**RECORDS SHOWN**
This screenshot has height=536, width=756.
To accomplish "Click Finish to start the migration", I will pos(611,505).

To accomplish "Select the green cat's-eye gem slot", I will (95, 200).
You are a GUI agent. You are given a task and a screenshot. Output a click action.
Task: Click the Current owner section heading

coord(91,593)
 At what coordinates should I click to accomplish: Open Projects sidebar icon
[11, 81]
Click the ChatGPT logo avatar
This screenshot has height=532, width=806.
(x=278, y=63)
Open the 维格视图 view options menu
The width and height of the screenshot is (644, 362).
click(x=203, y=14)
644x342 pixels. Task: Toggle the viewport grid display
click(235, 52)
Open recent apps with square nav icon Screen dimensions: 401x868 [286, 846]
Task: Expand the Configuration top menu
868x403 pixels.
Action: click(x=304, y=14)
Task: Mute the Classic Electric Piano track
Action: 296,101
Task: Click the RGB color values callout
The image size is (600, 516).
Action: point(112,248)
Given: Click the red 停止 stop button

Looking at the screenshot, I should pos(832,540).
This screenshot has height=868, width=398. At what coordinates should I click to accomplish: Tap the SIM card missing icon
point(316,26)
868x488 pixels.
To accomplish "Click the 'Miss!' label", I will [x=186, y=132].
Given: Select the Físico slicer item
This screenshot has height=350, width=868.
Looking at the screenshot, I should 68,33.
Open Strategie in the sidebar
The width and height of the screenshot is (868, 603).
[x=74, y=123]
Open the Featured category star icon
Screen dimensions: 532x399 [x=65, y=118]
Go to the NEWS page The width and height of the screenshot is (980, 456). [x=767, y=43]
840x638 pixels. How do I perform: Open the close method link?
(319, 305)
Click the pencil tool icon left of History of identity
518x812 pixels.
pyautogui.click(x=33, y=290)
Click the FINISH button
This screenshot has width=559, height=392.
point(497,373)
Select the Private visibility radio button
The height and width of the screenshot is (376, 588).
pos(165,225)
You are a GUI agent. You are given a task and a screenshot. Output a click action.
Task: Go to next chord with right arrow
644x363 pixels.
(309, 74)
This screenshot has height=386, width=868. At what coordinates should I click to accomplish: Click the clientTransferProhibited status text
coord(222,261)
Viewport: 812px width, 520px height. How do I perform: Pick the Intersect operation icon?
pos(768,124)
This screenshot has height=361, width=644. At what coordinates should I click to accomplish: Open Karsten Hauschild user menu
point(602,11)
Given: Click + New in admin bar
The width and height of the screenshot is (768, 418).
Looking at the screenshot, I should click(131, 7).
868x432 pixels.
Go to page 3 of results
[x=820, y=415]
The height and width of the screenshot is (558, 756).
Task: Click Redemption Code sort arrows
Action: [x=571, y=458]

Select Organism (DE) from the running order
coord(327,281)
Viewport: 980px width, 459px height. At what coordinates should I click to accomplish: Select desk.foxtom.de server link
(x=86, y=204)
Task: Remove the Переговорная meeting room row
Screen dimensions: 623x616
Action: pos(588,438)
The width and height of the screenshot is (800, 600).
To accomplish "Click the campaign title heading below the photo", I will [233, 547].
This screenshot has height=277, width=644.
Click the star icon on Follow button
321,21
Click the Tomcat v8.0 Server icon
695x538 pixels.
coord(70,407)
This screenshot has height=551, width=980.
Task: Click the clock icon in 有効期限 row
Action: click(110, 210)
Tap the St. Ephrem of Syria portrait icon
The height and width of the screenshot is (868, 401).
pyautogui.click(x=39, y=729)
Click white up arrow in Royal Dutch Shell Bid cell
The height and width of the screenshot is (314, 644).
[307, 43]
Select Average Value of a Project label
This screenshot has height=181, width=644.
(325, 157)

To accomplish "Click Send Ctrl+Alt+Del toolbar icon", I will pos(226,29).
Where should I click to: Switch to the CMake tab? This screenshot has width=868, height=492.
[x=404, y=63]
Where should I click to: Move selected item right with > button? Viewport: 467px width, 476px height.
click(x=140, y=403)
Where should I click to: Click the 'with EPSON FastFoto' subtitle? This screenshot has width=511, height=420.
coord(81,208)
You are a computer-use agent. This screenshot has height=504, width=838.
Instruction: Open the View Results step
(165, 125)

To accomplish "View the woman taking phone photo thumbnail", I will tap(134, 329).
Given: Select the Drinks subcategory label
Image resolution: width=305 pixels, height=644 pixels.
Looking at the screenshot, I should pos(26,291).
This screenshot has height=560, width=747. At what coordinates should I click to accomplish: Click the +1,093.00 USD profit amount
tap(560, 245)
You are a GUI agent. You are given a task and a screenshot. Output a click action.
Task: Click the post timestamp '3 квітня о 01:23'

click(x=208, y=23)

**WHAT IS EXPECTED**
Nothing may be omitted; retype every record exactly.

**ANSWER FOR THIS EXERCISE**
This screenshot has height=536, width=756.
To accomplish "Click Finish to start the migration", I will pos(611,505).

To accomplish "Select the green cat's-eye gem slot", I will (95, 200).
You are a GUI agent. You are given a task and a screenshot. Output a click action.
Task: Click the Current owner section heading

coord(91,593)
 At what coordinates should I click to accomplish: Open Projects sidebar icon
[11, 81]
Click the ChatGPT logo avatar
This screenshot has height=532, width=806.
(x=278, y=63)
Open the 维格视图 view options menu
The width and height of the screenshot is (644, 362).
click(x=203, y=14)
644x342 pixels. Task: Toggle the viewport grid display
click(235, 52)
Open recent apps with square nav icon Screen dimensions: 401x868 [286, 846]
Task: Expand the Configuration top menu
868x403 pixels.
Action: click(x=304, y=14)
Task: Mute the Classic Electric Piano track
Action: 296,101
Task: Click the RGB color values callout
The image size is (600, 516).
Action: point(112,248)
Given: Click the red 停止 stop button

Looking at the screenshot, I should pos(832,540).
This screenshot has height=868, width=398. At what coordinates should I click to accomplish: Tap the SIM card missing icon
point(316,26)
868x488 pixels.
To accomplish "Click the 'Miss!' label", I will [x=186, y=132].
Given: Select the Físico slicer item
This screenshot has height=350, width=868.
Looking at the screenshot, I should 68,33.
Open Strategie in the sidebar
The width and height of the screenshot is (868, 603).
[x=74, y=123]
Open the Featured category star icon
Screen dimensions: 532x399 [x=65, y=118]
Go to the NEWS page The width and height of the screenshot is (980, 456). [x=767, y=43]
840x638 pixels. How do I perform: Open the close method link?
(319, 305)
Click the pencil tool icon left of History of identity
518x812 pixels.
pyautogui.click(x=33, y=290)
Click the FINISH button
This screenshot has width=559, height=392.
point(497,373)
Select the Private visibility radio button
The height and width of the screenshot is (376, 588).
pos(165,225)
You are a GUI agent. You are given a task and a screenshot. Output a click action.
Task: Go to next chord with right arrow
644x363 pixels.
(309, 74)
This screenshot has height=386, width=868. At what coordinates should I click to accomplish: Click the clientTransferProhibited status text
coord(222,261)
Viewport: 812px width, 520px height. How do I perform: Pick the Intersect operation icon?
pos(768,124)
This screenshot has height=361, width=644. At what coordinates should I click to accomplish: Open Karsten Hauschild user menu
point(602,11)
Given: Click + New in admin bar
The width and height of the screenshot is (768, 418).
Looking at the screenshot, I should click(131, 7).
868x432 pixels.
Go to page 3 of results
[x=820, y=415]
The height and width of the screenshot is (558, 756).
Task: Click Redemption Code sort arrows
Action: [x=571, y=458]

Select Organism (DE) from the running order
coord(327,281)
Viewport: 980px width, 459px height. At what coordinates should I click to accomplish: Select desk.foxtom.de server link
(x=86, y=204)
Task: Remove the Переговорная meeting room row
Screen dimensions: 623x616
Action: pos(588,438)
The width and height of the screenshot is (800, 600).
To accomplish "Click the campaign title heading below the photo", I will [233, 547].
This screenshot has height=277, width=644.
Click the star icon on Follow button
321,21
Click the Tomcat v8.0 Server icon
695x538 pixels.
coord(70,407)
This screenshot has height=551, width=980.
Task: Click the clock icon in 有効期限 row
Action: click(110, 210)
Tap the St. Ephrem of Syria portrait icon
The height and width of the screenshot is (868, 401).
pyautogui.click(x=39, y=729)
Click white up arrow in Royal Dutch Shell Bid cell
The height and width of the screenshot is (314, 644).
[307, 43]
Select Average Value of a Project label
This screenshot has height=181, width=644.
(325, 157)

To accomplish "Click Send Ctrl+Alt+Del toolbar icon", I will pos(226,29).
Where should I click to: Switch to the CMake tab? This screenshot has width=868, height=492.
[x=404, y=63]
Where should I click to: Move selected item right with > button? Viewport: 467px width, 476px height.
click(x=140, y=403)
Where should I click to: Click the 'with EPSON FastFoto' subtitle? This screenshot has width=511, height=420.
coord(81,208)
You are a computer-use agent. This screenshot has height=504, width=838.
Instruction: Open the View Results step
(165, 125)

To accomplish "View the woman taking phone photo thumbnail", I will tap(134, 329).
Given: Select the Drinks subcategory label
Image resolution: width=305 pixels, height=644 pixels.
Looking at the screenshot, I should pos(26,291).
This screenshot has height=560, width=747. At what coordinates should I click to accomplish: Click the +1,093.00 USD profit amount
tap(560, 245)
You are a GUI agent. You are given a task and a screenshot. Output a click action.
Task: Click the post timestamp '3 квітня о 01:23'

click(x=208, y=23)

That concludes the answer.